Die Dokumente wurden noch am selben Tag ausgestellt, und am folgenden Morgen begaben wir uns an den neuen Bestimmungsort. Außer uns beiden verlegten sie auch drei gewöhnliche Soldaten dorthin: Tolja Maschkarzew - ein Veteran der Gruppe „Ulm“, der früher mit in der Schechowzow-Trojka gewesen war, ein gutmütiger und ernsthafter Bursche, Stepan Rudnik – ein Ukrainer, Schachtarbeiter aus dem Donezker Becken, ein Mann von etwa 30-32 Jahren, der aus den Reihen des neuen Nachschubs kam. Stepan war kein schlechter Soldat, aber er trank gern und viel. Niemand hatte ihn je in betrunkenem Zustand gesehen, denn er besaß die Angewohnheit, sich nach der „Einnahme“ in irgendein Gebüsch oder ein anderes, abegelegens Eckchen zu legen und dann so lange auszuschlafen, bis er wieder seinen Normalzustand erreicht hatte. Wer der Dritte war, weiß ich nicht mehr, jedenfalls kam er aus den Reihen der Funker. Unterwegs händigte man uns einiges aus unserem Vorrat an Ausrüstungsgegenständen sowie 350 000 Rubel in sowjetischer Währung aus. Der Abschied von den Kameraden war traurig, aber wie dem auch sei, die Räder begannen auf den Schienen zu rattern, und auf der uns bereits bekannten Route trafen die glorreichen Fünf schließlich in Riga ein, genauer gesagt in Assari, wo sie dann auch vor dem uns ebenfalls schon bekannten Leutnant Greife Aufstellung nahmen. Der Leutnant erklärte uns, dass Schechowzow und ich in den nächsten Tagen, mit gewissen Aufgaben im Gepäck, zu einer der im Hinterland operierenden Gruppen der Sowjet-Armee fliegen sollten, während das zurückbleibende Dreigespann sich auf eine andere, selbständige Aufgabe vorbereiten würde.

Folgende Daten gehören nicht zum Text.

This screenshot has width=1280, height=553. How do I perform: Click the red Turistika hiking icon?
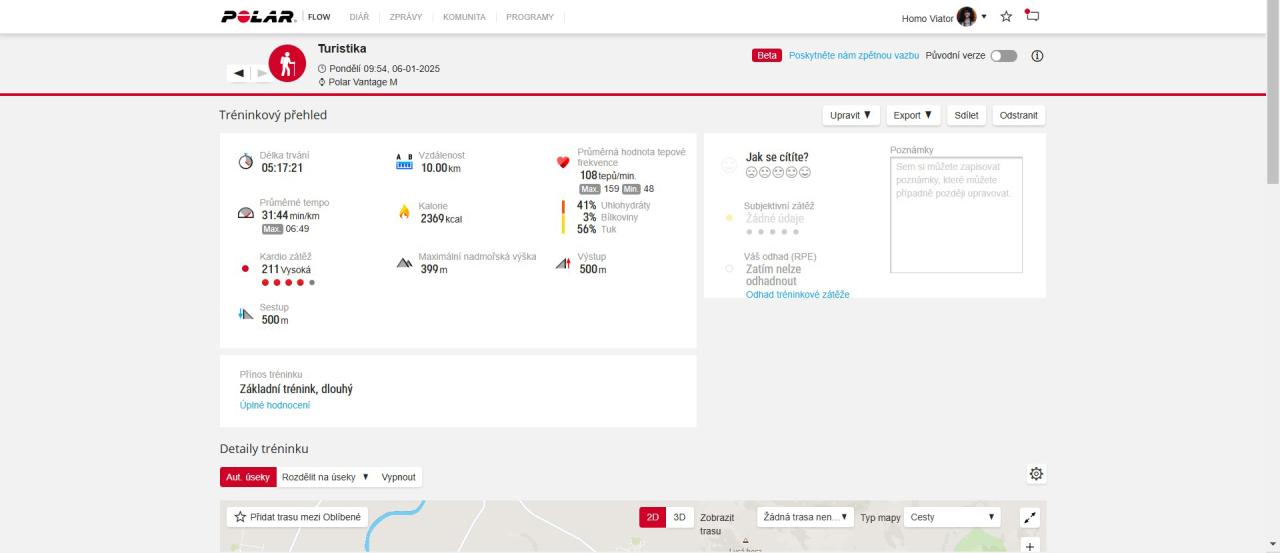pyautogui.click(x=287, y=64)
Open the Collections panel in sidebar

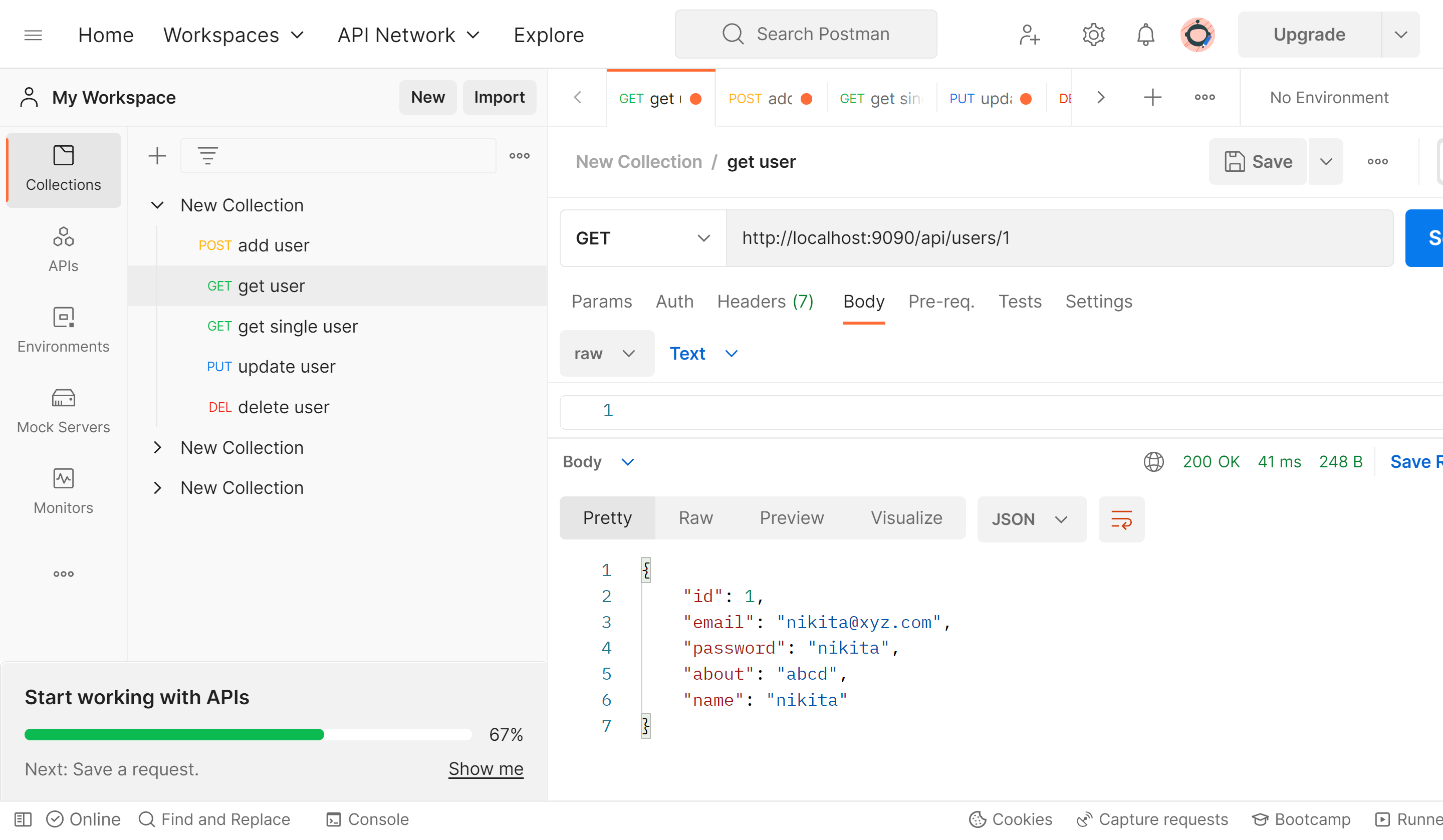[63, 169]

Wir brachten unseren ganzen Kram in einen Lagerraum, und dann schickte man uns in ein Örtchen namens Walteri, das, 2 km von Assari entfernt, in einem großen Kiefernwald am Ufer des wasserreichen, still dahinfließenden Flußes Lelupe gelegen war. Um das Kapitel zu beenden füge ich noch hinzu, dass Aljoschka die Dienstreiseerlaubnis nach Riga bekam und uns ausfindig machte. Wir gingen zu Greife und versuchten ihn dazu zu überreden, Walch die Erlaubnis zu erteilen, in unserer Gruppe zu kommen, aber alles war vergeblich. Ich weiß nicht. Ich hatte damals keine Vorstellung davon, was ein sogenanntes „Dossier“ ist, ich erfuhr es erst viel später aus „Spionage“-Filmen. Daher werde ich zwar nicht die Behauptung riskieren, aber dennoch den Verdacht äußern, dass ein solches Dossier auch über uns geführt wurde, und möglicherweise gabe es darin irgendetwas, das gegen unseren gemeinsamen Einsatz sprach. Wie soll man sonst die hartnäckige Weigerung unserem Wunsch, entgegen aller Logik, nachzukommen verstehen, die zeigt, dass in unserer Sache – der Spionageabwehr, doch Hoffnung und Vertrauen gegenüber dem Partner der wichtigste Faktor waren? Aber egal, Walch und ich gingen auseinander, und das anscheinend für immer. Vor seiner Abfahrt redeten wir uns zum letzten Mal noch einmal alles von der Seele. Ich gestand ihm, dass, als ich in Sofia auf den Koffern saß, von ihm eigentlich den Vorschlag zum Bleiben erwartet und ihm das auch gern selber vorgeschlagen hätte, aber ich hatte es aus Stolz oder Kleinmütigkeit nicht getan. Nun, da unsere Pläne zusammengestürzt waren, bat ich ihn inständig darum zurückzukehren, so lange es noch nicht zu spät war, und ich würde allein alles versuchen, was wir zu zweit hätten machen wollen, und falls sich die Pläne verwirklichen würden, dann würde auch ich nach Hause zurückkehren, aber bereits über Rußland. Ich glaubte so fest daran, dass ich ihm ein paar Dinge mitgab, mit der Bitte, sie entweder meiner Mutter auszuhändigen oder sie bis zu unserem Wiedersehen aufzubewahren. Unter diesen „Dingen“ befand sich auch meine „Walter“-Pistole mit einem Vorrat an Patronen. Ich füge noch hinzu, dass ich viele Jahre später die Möglichkeit erhielt eine Suchaktion durchzuführen, bei der mir auch die interessierten Sowjetorgane halfen, aber trotzdem gelang es mir nicht, irgendeine Spur meines treuen Kameraden und Freundes zu finden. Mögen diese Anmerkungen Zeichen meiner dankbaren Erinnerung an diesen Burschen sein.